Timelines: Seven Days for Public Objections
Now the window for feedback is very short. The notification was published in the state gazette on April 18. Therefore, stakeholders have only seven days to submit their objections and suggestions.
Finalization Steps
First, the government will review the industry feedback after the seven-day period. Then, the rules will be finalized and implemented across the state. Thus, we can expect the new prices to take effect as early as May 2026.
Next, investors are already betting on the “efficiency” of the new rules. Therefore, the stock rally for United Breweries and Tilaknagar Industries is a sign of market confidence.
Common Questions Answered
What is the AIB liquor tax in Karnataka? Now it stands for Alcohol-in-Beverage. It is a new system that taxes liquor based on the volume of pure alcohol rather than the retail price.
Will liquor prices increase in Karnataka in 2026? First, yes. Distillers warn that standard 180 ml bottles could rise to ₹110. Therefore, the lower-income segments will be the most affected.

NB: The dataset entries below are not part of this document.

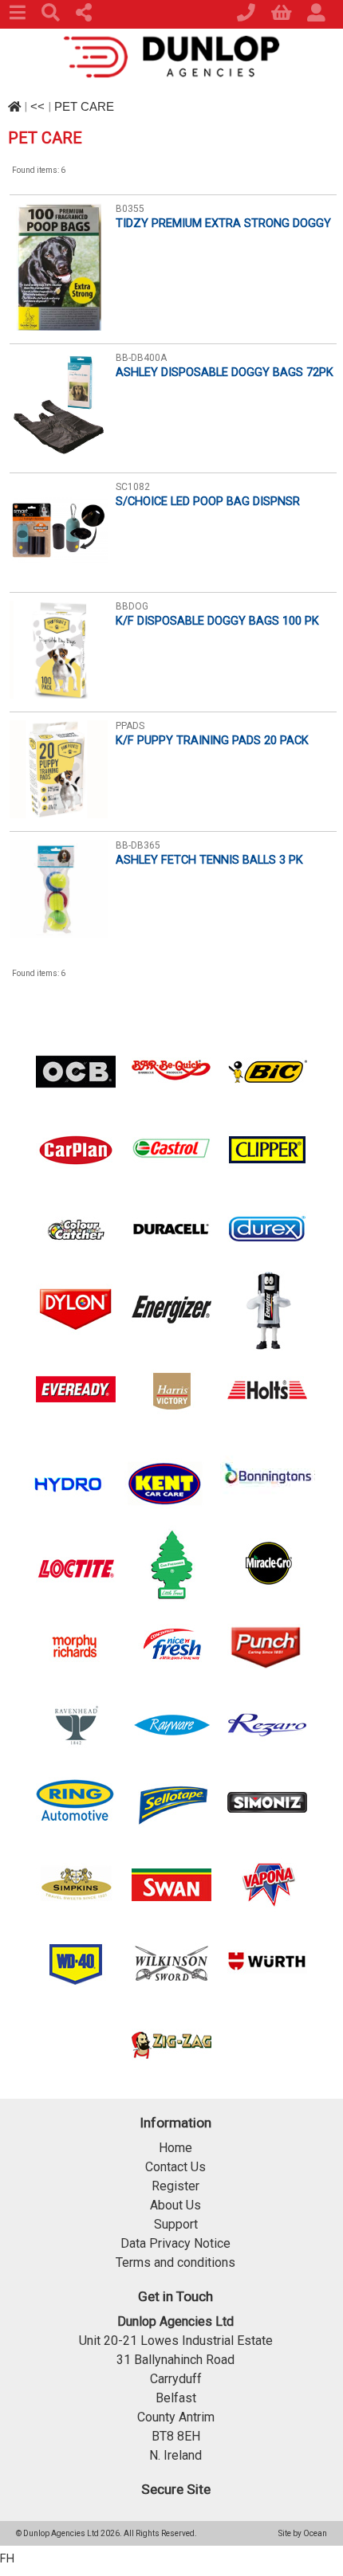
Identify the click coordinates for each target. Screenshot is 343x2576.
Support (176, 2224)
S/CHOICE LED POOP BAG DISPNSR (208, 501)
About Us (175, 2205)
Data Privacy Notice (175, 2243)
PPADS (130, 725)
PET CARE (84, 106)
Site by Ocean (302, 2533)
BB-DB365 (138, 845)
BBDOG (132, 606)
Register (175, 2186)
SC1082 (133, 486)
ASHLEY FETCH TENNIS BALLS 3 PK (209, 860)
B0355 (130, 208)
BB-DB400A (141, 357)
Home (175, 2147)
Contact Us (175, 2166)
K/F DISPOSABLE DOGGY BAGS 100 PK (217, 621)
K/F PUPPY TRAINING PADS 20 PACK (212, 740)
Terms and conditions (175, 2262)
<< (37, 106)
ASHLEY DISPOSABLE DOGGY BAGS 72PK (224, 372)
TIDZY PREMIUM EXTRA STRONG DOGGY (223, 223)
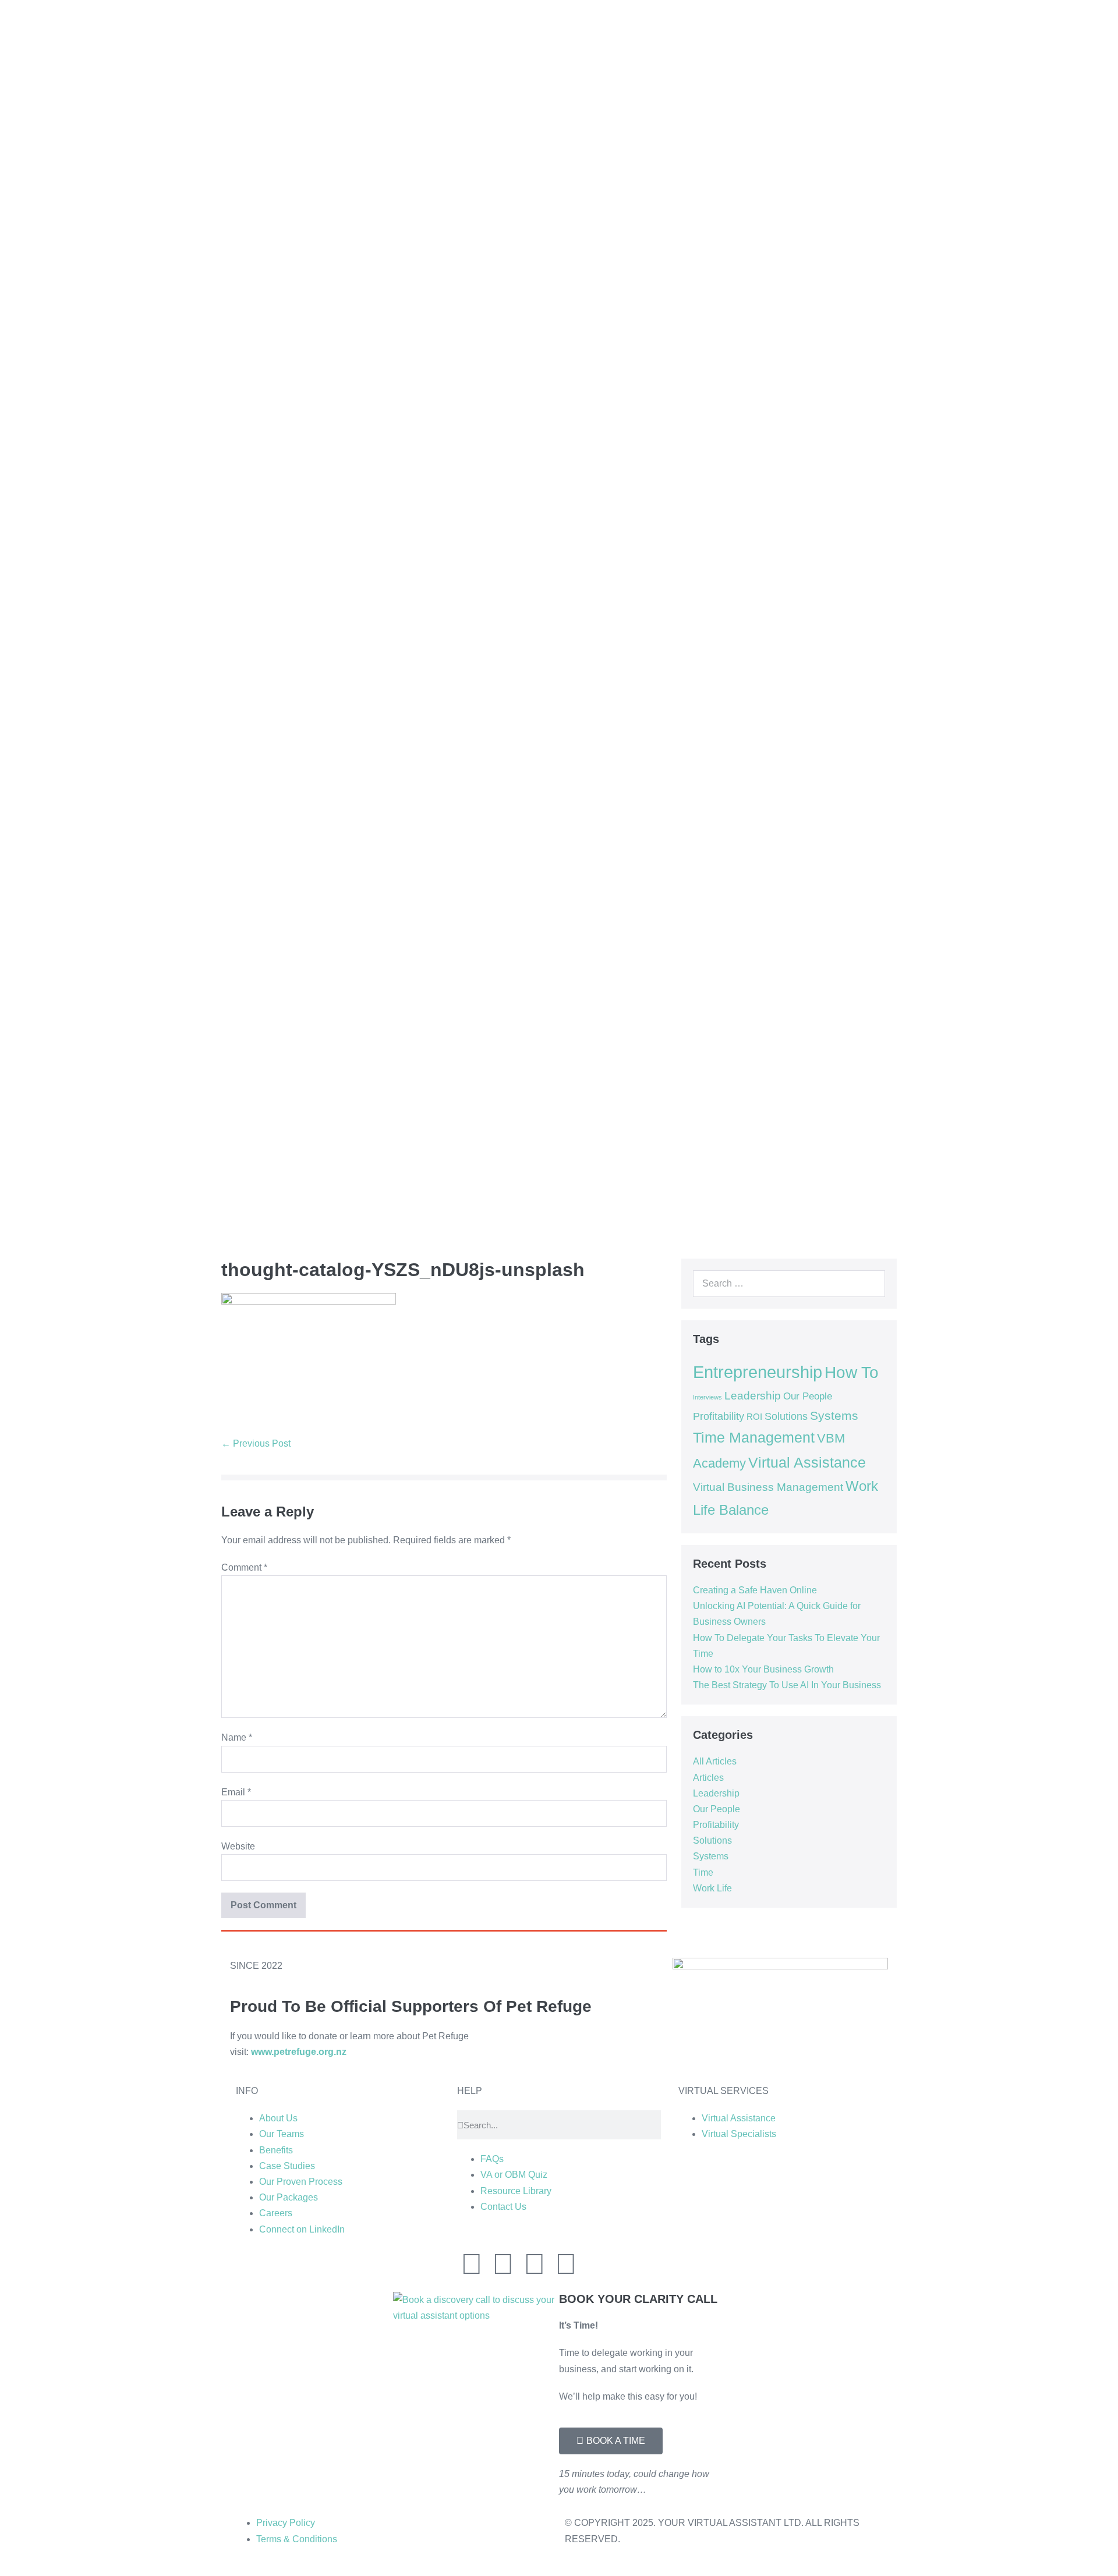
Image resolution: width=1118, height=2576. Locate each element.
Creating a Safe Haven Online (755, 1590)
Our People (807, 1396)
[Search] (870, 1283)
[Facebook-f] (534, 2264)
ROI (754, 1417)
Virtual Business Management (768, 1487)
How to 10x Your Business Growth (763, 1669)
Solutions (786, 1416)
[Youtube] (566, 2264)
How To (852, 1372)
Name (236, 1737)
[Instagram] (503, 2264)
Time (703, 1872)
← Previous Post (256, 1443)
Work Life (712, 1888)
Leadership (752, 1396)
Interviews (707, 1397)
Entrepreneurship (757, 1371)
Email (236, 1792)
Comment (244, 1567)
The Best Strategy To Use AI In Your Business (787, 1685)
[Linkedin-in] (471, 2264)
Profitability (718, 1416)
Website (238, 1846)
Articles (708, 1778)
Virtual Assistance (807, 1463)
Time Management (754, 1437)
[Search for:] (789, 1283)
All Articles (715, 1761)
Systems (834, 1415)
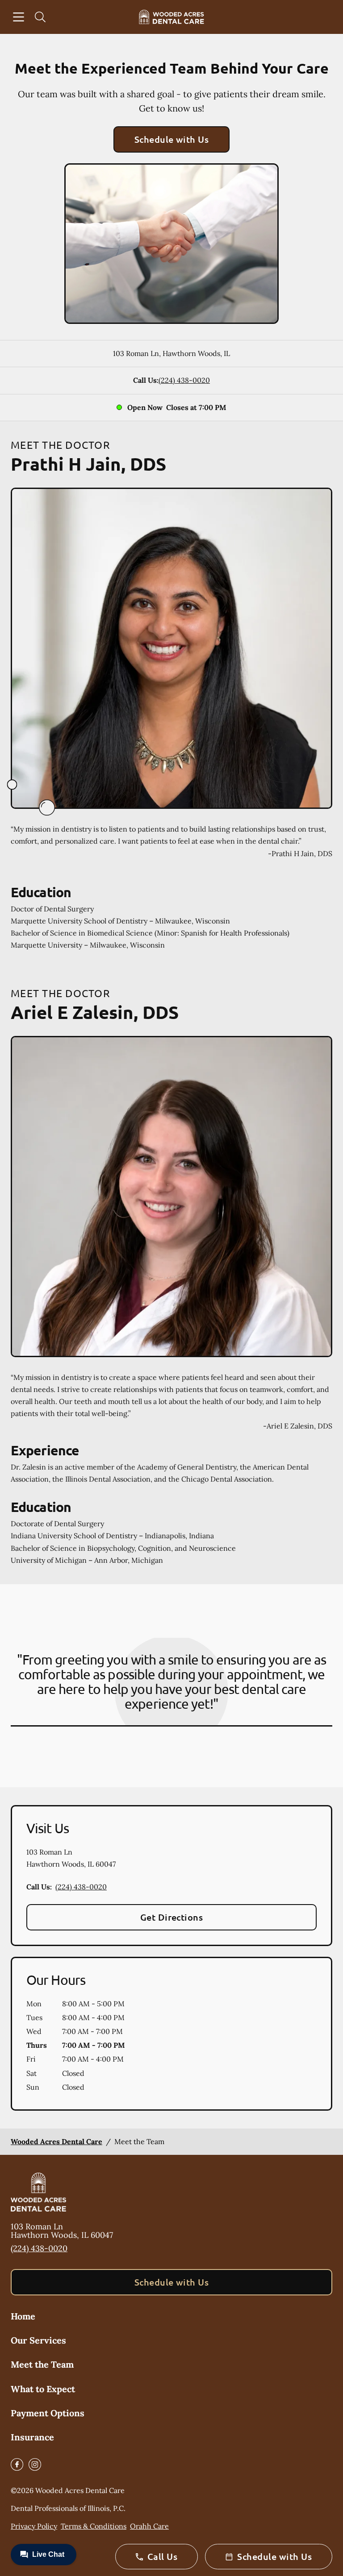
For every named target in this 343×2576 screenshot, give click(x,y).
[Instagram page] (35, 2464)
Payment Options (47, 2413)
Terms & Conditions (93, 2526)
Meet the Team (42, 2364)
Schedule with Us (171, 139)
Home (23, 2316)
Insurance (32, 2437)
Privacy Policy (34, 2526)
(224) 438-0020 (184, 380)
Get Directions (171, 1917)
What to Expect (43, 2388)
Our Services (38, 2340)
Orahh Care (149, 2526)
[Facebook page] (17, 2464)
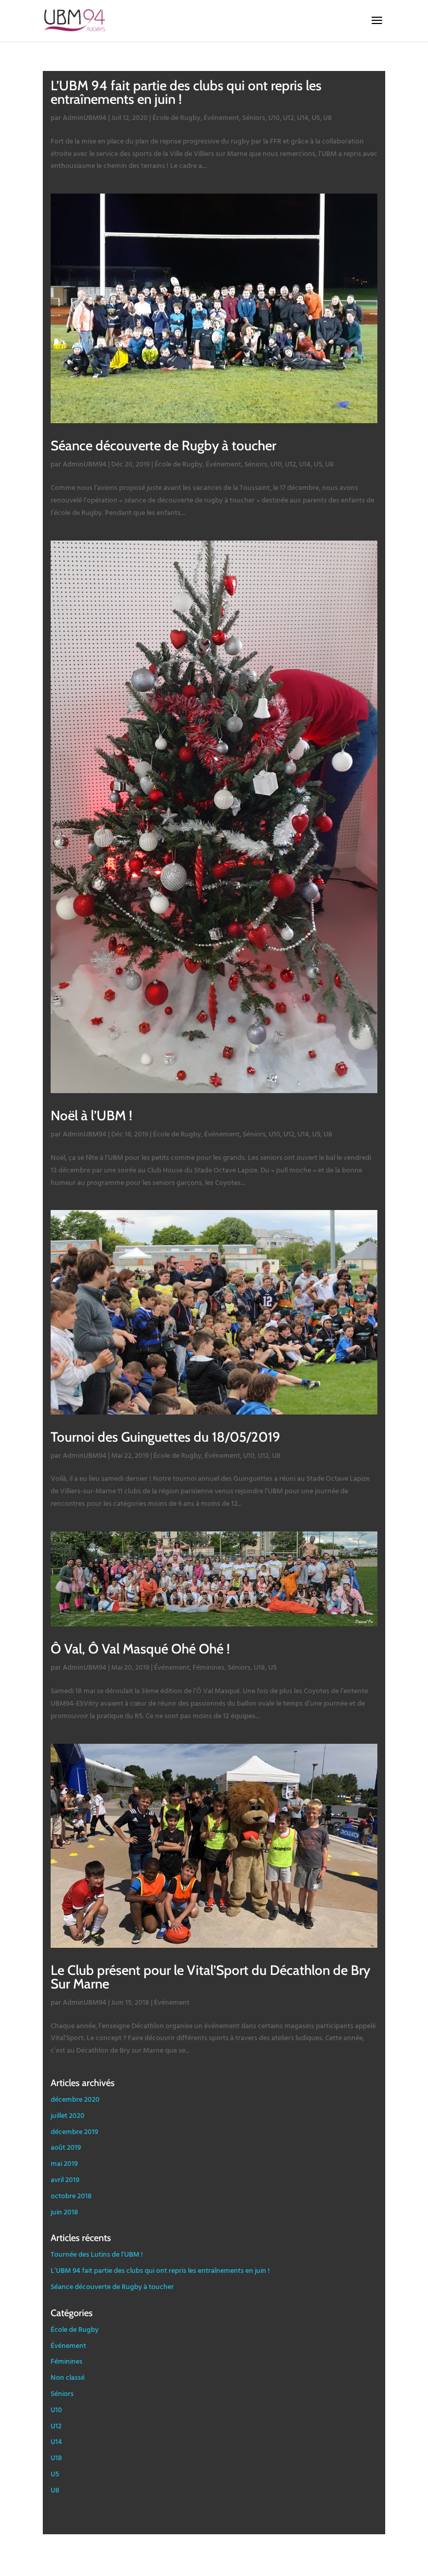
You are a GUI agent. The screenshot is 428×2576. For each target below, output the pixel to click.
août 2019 (66, 2146)
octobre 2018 (71, 2195)
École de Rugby (176, 117)
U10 (274, 117)
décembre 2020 (75, 2098)
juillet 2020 (68, 2115)
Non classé (68, 2376)
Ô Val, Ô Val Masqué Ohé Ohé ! (140, 1648)
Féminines (208, 1666)
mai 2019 (64, 2163)
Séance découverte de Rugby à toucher (163, 445)
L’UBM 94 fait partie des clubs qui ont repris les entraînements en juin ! (186, 92)
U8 (327, 117)
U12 (288, 117)
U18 (259, 1666)
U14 (302, 117)
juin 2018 (64, 2211)
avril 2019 (65, 2179)
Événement (221, 117)
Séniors (253, 117)
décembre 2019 (74, 2131)
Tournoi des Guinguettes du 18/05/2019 (165, 1437)
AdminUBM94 (84, 117)
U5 (316, 117)
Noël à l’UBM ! (91, 1115)
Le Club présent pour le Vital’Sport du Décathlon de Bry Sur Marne (210, 1977)
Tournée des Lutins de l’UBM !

Why are brewers supporting the move? Next, it aligns with global best practices and rewards lower-alcohol beverages like beer. Thus, it promotes a healthier drinking culture.
Are breweries going to operate 24/7 now? So yes, the draft rules propose 24-hour operations and automatic license renewals to improve ease of doing business.
When will the new Karnataka liquor tax be finalized? Finally, the government has invited suggestions until April 25. Therefore, a final notification is expected shortly after.